▶ _Your objective_: Each line below should be set down again unchanged.

========================================

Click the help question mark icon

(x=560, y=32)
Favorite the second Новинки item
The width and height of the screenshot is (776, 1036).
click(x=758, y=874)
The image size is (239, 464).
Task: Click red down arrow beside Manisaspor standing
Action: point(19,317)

========================================

▶ _Exercise result_:
Click the help question mark icon

(x=560, y=32)
Favorite the second Новинки item
The width and height of the screenshot is (776, 1036).
click(x=758, y=874)
The image size is (239, 464).
Task: Click red down arrow beside Manisaspor standing
Action: point(19,317)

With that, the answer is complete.